JAX Metrics is implemented on top of [Treeo](https://github.com/cgarciae/treeo).



## What is included?

* The Keras-like `Loss` and `Metric` abstractions.

* A `metrics` module containing popular metrics.

* The `losses` and `regularizers` modules containing popular losses.

* The `Metrics` and `Losses` combinators.



## Installation

Install using pip:

```bash

pip install jax_metrics

```



## Status

Metrics on this library are usually tested against their Keras or Torchmetrics counterparts for numerical equivalence. This code base comes from Treex and Elegy so it's already in use.



## Getting Started



### Metric



The `Metric` API consists of 3 basic methods:



* `reset`: Used to both initialize and reset a metric.

* `update`: Takes in new data and updates the metric state.

* `compute`: Returns the current value of the metric.

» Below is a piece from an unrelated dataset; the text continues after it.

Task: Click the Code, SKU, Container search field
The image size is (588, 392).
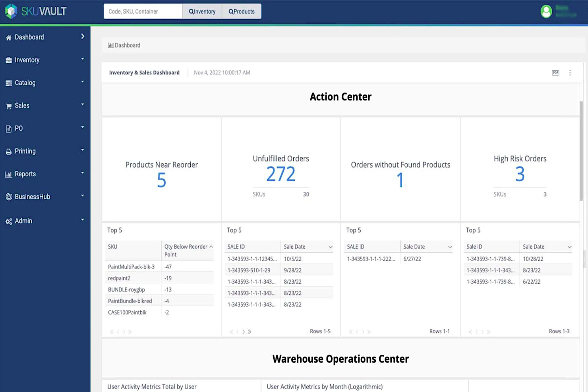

Simple usage looks like this:



```python

import jax_metrics as jm



metric = jm.metrics.Accuracy()



# Update the metric with a batch of predictions and labels

metric = metric.update(target=y, preds=logits)



# Get the current value of the metric

acc = metric.compute() # 0.95



# alternatively, produce a logs dict

logs = metric.compute_logs() # {'accuracy': 0.95}



# Reset the metric

metric = metric.reset()

```



Note that `update` enforces the use of keyword arguments. Also the `Metric.name` property is used as the key in the returned dict, by default this is the name of the class in lowercase but can be overridden in the constructor via the `name` argument.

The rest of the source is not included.